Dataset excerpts
------------------------------------------------------------

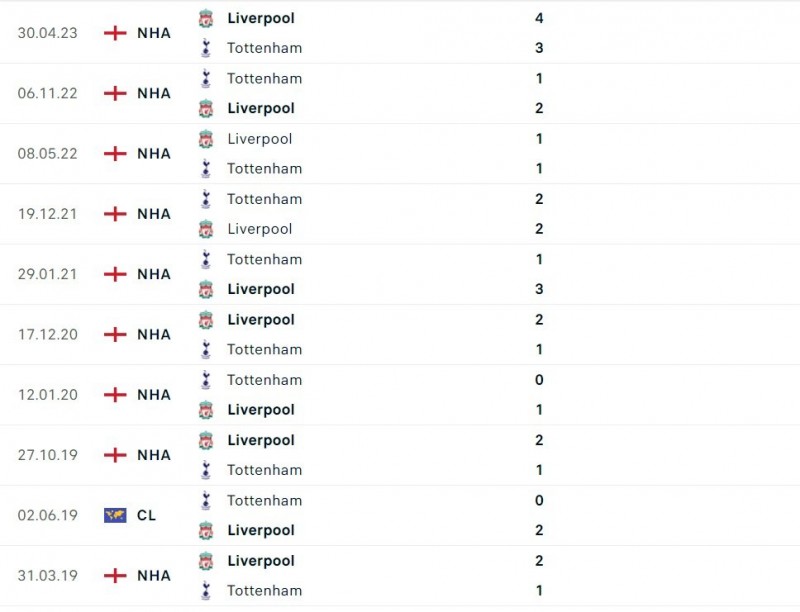Click Tottenham crest in 06.11.22 match

pos(205,78)
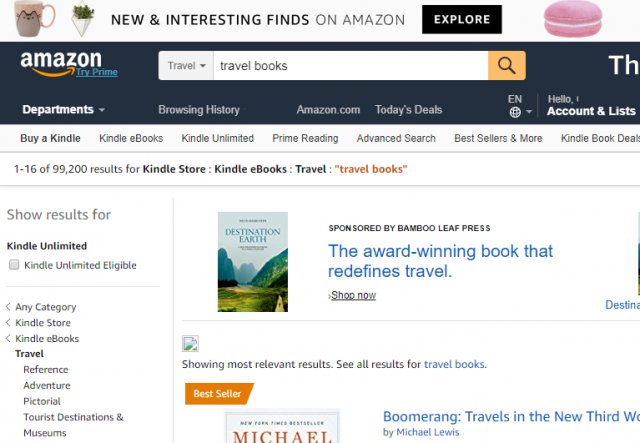The width and height of the screenshot is (640, 443).
Task: Open the Advanced Search tab
Action: point(396,138)
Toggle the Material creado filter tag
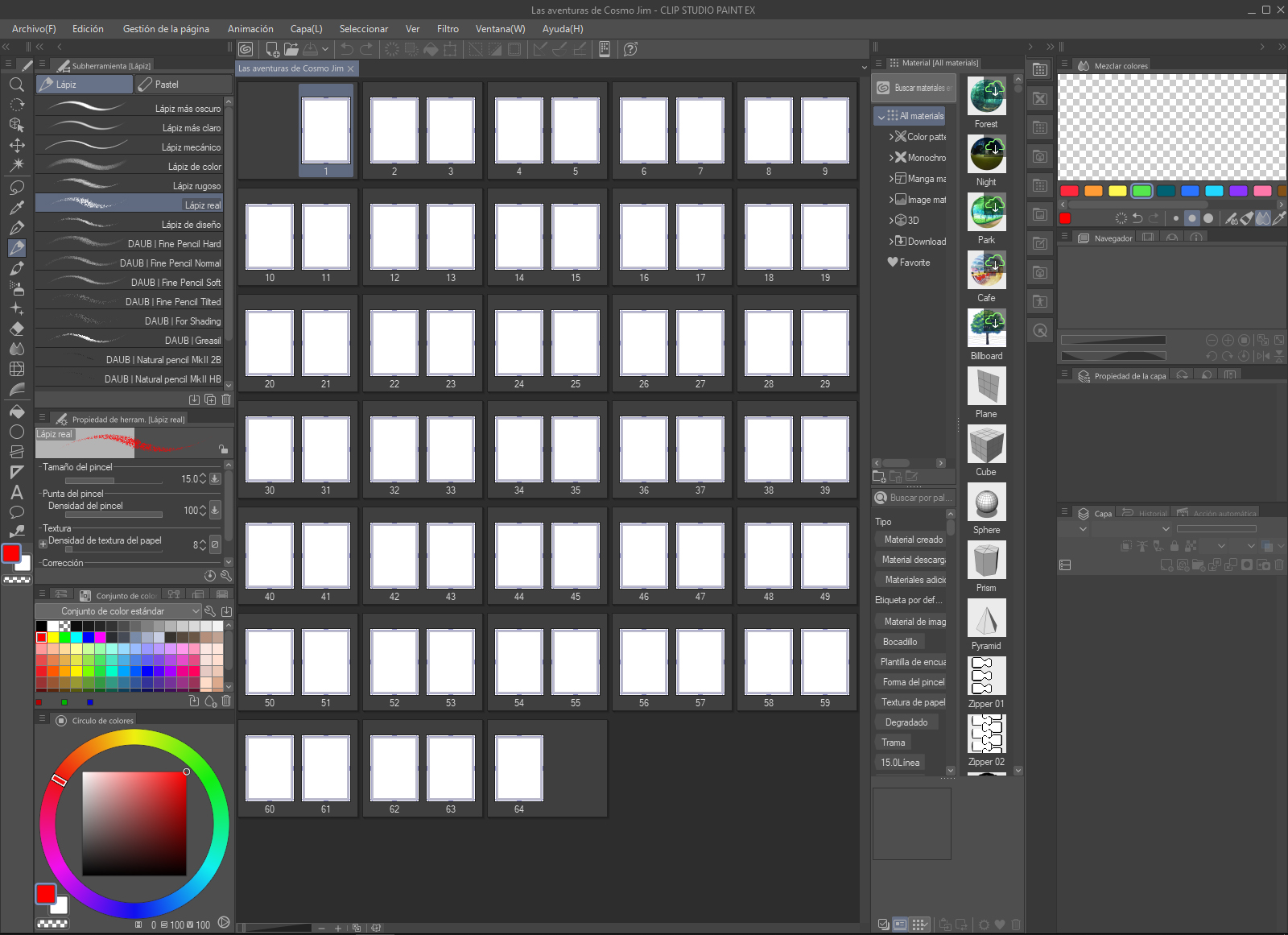 [x=913, y=540]
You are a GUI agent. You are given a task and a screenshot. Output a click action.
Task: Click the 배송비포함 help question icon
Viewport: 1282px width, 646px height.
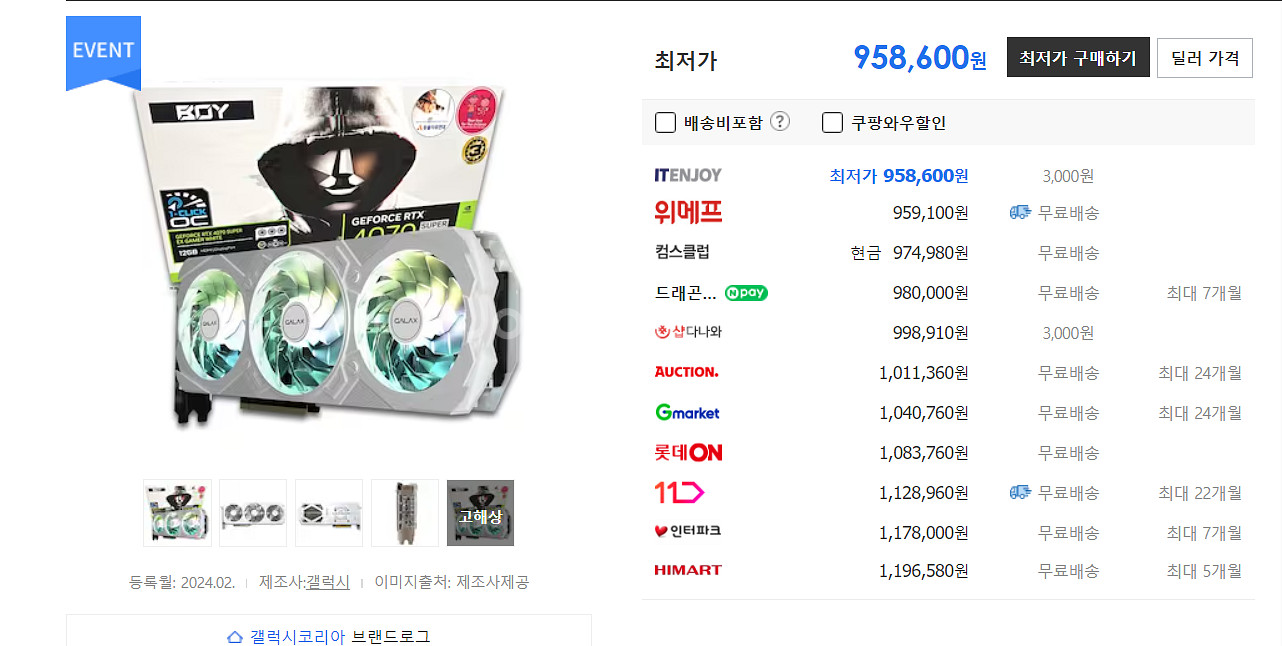[780, 122]
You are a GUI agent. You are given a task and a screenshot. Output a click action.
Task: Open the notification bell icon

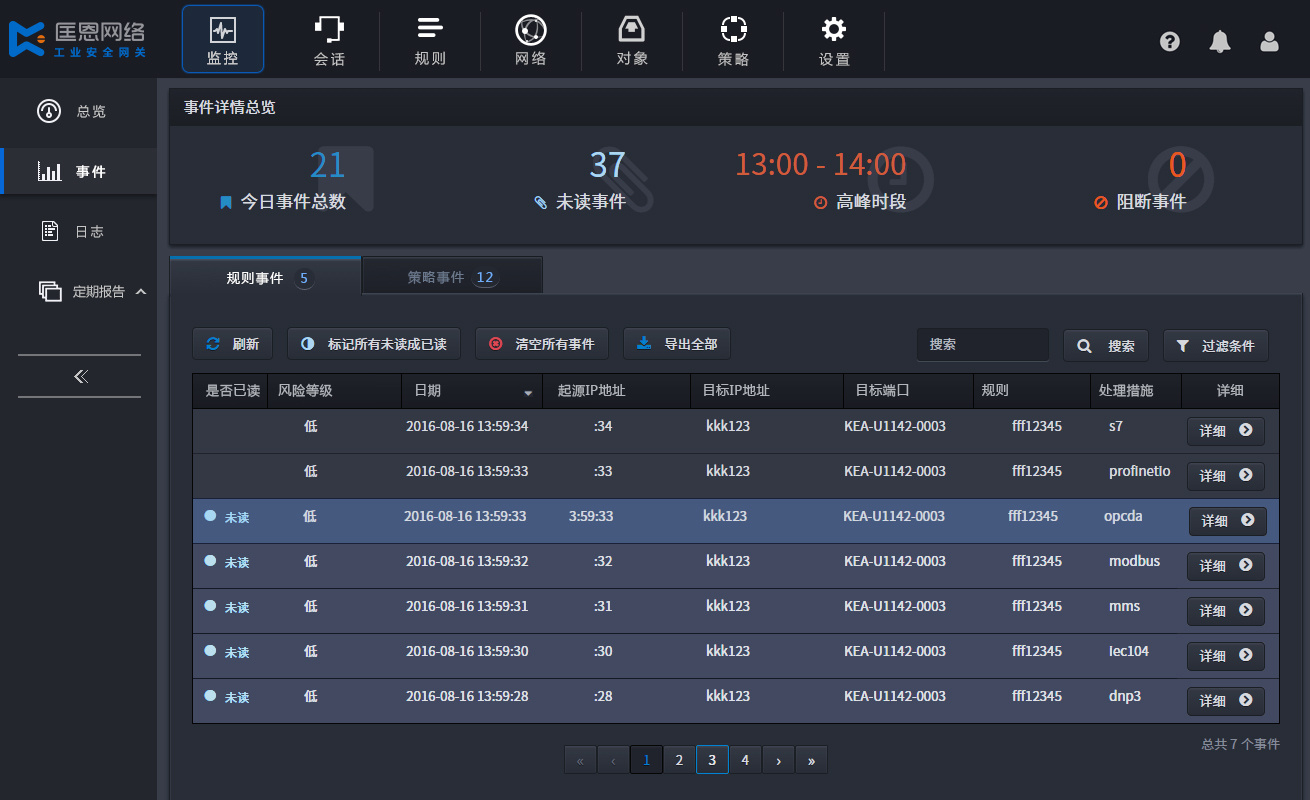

------------------------------------------------------------

» **EXERCISE INSTRUCTIONS**: A word-for-word copy is required of the lines above from the line with "Toggle the Material creado filter tag" through the last line of the data; no other lines and no pictures belong in it.

» **EXPECTED ANSWER**:
Toggle the Material creado filter tag
 [x=913, y=540]
You are a GUI agent. You are given a task and a screenshot. Output a click action.
Task: Click the 배송비포함 help question icon
Viewport: 1282px width, 646px height.
[780, 122]
You are a GUI agent. You are given a task and a screenshot. Output a click action.
Task: Open the notification bell icon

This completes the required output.